* YOUR GOAL: Write out the full prostate cancer staging text below, reproducing every word, line, and punctuation mark without any change.

* SOURCE EXTRACT:
+--
Prostate Cancer Staging
When prostate cancer spreads, it’s often found in nearby lymph nodes. If cancer has reached these nodes, it also may have spread to other lymph nodes, the bones, or other organs.
When cancer spreads from its original place to another part of the body, the new tumor has the same kind of abnormal cells and the same name as the primary tumor. For example, if prostate cancer spreads to bones, the cancer cells in the bones are actually prostate cancer cells. The disease is metastatic prostate cancer, not bone cancer. For that reason, it’s treated as prostate cancer, not bone cancer. Doctors call the new tumor “distant” or metastatic disease.
These are the stages of prostate cancer:
- Stage I: The cancer can’t be felt during a digital rectal exam, and it can’t be seen on a sonogram. It’s found by chance when surgery is done for another reason, usually for BPH. The cancer is only in the prostate. The grade is G1, or the Gleason score is no higher than 4.
- Stage II: The tumor is more advanced or a higher grade than Stage I, but the tumor doesn’t extend beyond the prostate. It may be felt during a digital rectal exam, or it may be seen on a sonogram.
- Stage III: The tumor extends beyond the prostate. The tumor may have invaded the seminal vesicles, but cancer cells haven’t spread to the lymph nodes.
- Stage IV: The tumor may have invaded the bladder, rectum, or nearby structures (beyond the seminal vesicles). It may have spread to the lymph nodes, bones, or to other parts of the body.
+--
* DATASET CONTENT:

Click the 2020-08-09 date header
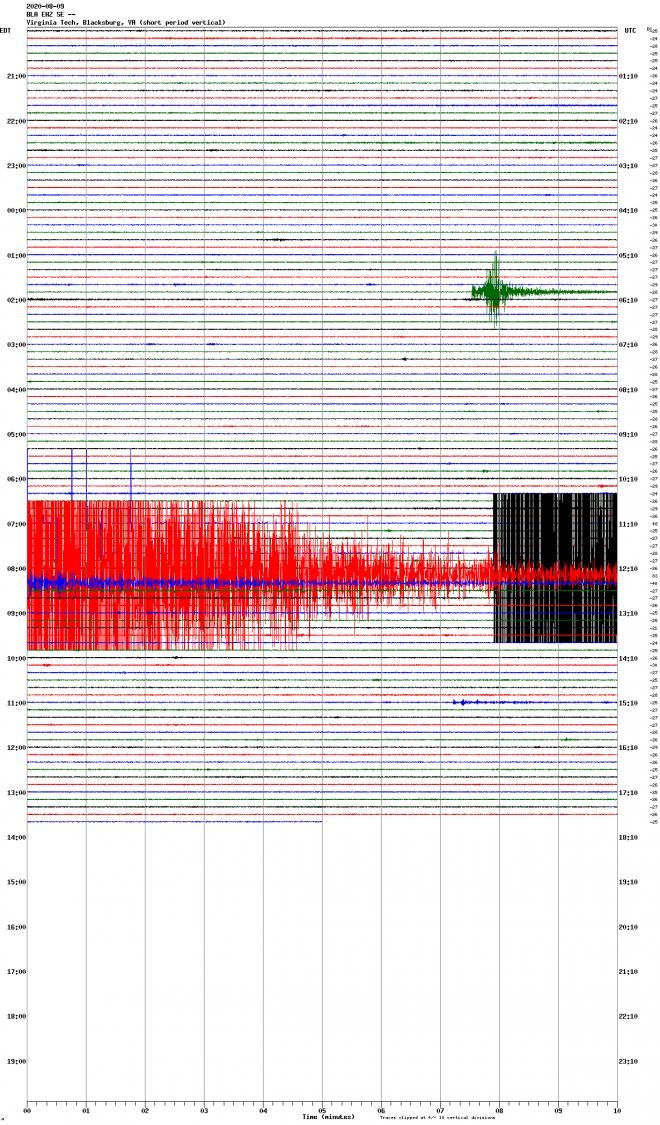This screenshot has width=660, height=1125. pos(47,6)
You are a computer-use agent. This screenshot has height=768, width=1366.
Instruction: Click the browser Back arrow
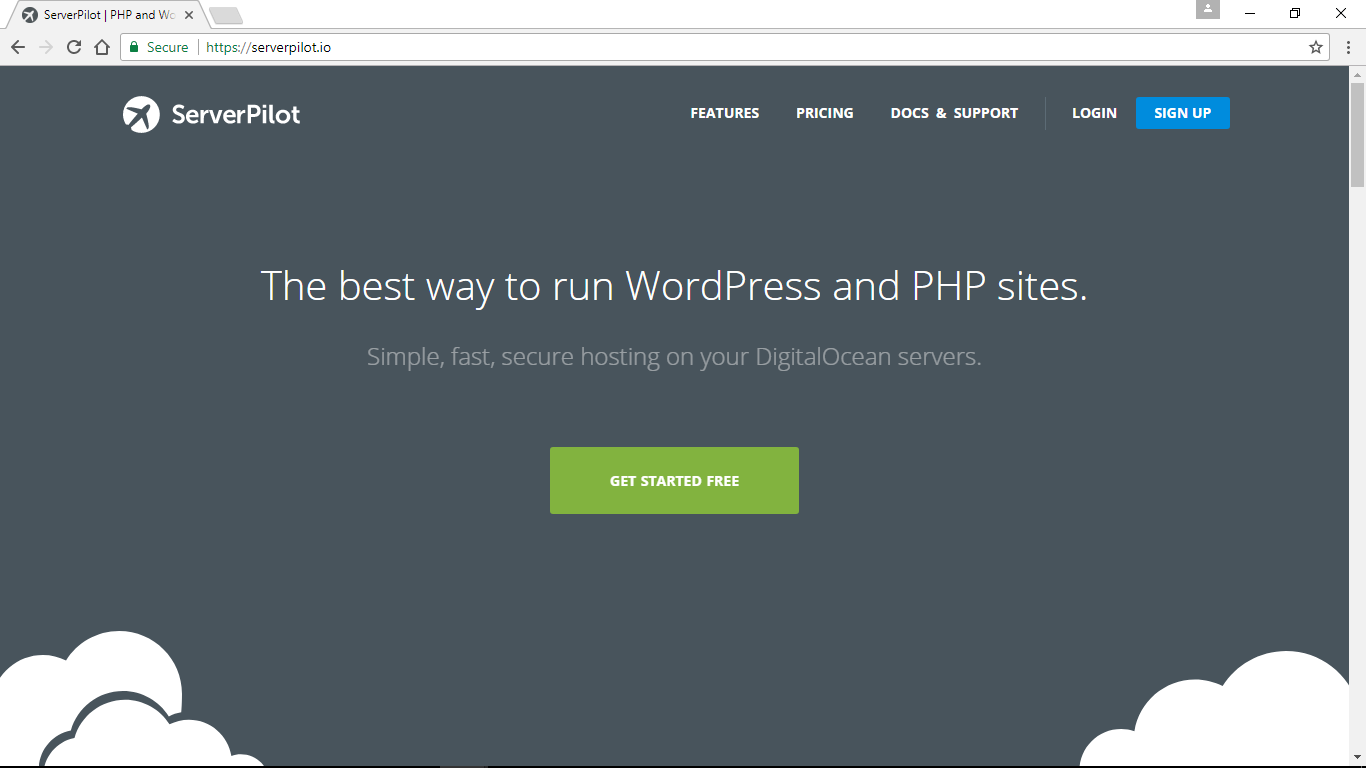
+--
* ANSWER FOR THE TASK:
Prostate Cancer Staging
When prostate cancer spreads, it’s often found in nearby lymph nodes. If cancer has reached these nodes, it also may have spread to other lymph nodes, the bones, or other organs.
When cancer spreads from its original place to another part of the body, the new tumor has the same kind of abnormal cells and the same name as the primary tumor. For example, if prostate cancer spreads to bones, the cancer cells in the bones are actually prostate cancer cells. The disease is metastatic prostate cancer, not bone cancer. For that reason, it’s treated as prostate cancer, not bone cancer. Doctors call the new tumor “distant” or metastatic disease.
These are the stages of prostate cancer:
- Stage I: The cancer can’t be felt during a digital rectal exam, and it can’t be seen on a sonogram. It’s found by chance when surgery is done for another reason, usually for BPH. The cancer is only in the prostate. The grade is G1, or the Gleason score is no higher than 4.
- Stage II: The tumor is more advanced or a higher grade than Stage I, but the tumor doesn’t extend beyond the prostate. It may be felt during a digital rectal exam, or it may be seen on a sonogram.
- Stage III: The tumor extends beyond the prostate. The tumor may have invaded the seminal vesicles, but cancer cells haven’t spread to the lymph nodes.
- Stage IV: The tumor may have invaded the bladder, rectum, or nearby structures (beyond the seminal vesicles). It may have spread to the lymph nodes, bones, or to other parts of the body.